[Stored records]

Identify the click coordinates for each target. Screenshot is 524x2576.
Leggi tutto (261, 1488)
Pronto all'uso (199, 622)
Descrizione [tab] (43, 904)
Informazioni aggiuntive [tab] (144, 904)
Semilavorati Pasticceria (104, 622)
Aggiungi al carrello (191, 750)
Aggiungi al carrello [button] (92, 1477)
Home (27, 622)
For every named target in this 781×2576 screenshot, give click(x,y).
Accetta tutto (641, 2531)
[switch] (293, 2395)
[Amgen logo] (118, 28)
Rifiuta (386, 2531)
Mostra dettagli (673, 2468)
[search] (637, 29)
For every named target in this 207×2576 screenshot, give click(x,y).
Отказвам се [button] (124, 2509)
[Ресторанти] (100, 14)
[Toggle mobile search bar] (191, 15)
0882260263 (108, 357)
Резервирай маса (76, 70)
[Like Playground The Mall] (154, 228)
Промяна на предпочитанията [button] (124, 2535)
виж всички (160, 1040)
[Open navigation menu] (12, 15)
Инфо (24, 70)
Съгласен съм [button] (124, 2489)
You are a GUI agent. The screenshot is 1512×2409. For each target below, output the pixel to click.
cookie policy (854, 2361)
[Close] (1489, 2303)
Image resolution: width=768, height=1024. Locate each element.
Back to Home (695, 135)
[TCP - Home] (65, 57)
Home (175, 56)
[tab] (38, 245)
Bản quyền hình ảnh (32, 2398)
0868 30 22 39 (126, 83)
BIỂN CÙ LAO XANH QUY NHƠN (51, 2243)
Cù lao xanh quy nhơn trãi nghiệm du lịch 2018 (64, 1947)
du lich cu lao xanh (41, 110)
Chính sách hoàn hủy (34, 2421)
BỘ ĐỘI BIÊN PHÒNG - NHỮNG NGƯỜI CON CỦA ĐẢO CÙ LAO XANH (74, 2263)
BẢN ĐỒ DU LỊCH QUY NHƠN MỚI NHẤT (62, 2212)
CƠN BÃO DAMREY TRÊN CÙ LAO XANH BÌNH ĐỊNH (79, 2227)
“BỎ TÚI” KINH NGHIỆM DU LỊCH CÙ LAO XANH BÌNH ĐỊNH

▸ **YOUR ASSIGNMENT**
Each line of the records that holds the word "button" should be copied out.

▸ **THE ANSWER**
Aggiungi al carrello [button] (92, 1477)
Отказвам се [button] (124, 2509)
Промяна на предпочитанията [button] (124, 2535)
Съгласен съм [button] (124, 2489)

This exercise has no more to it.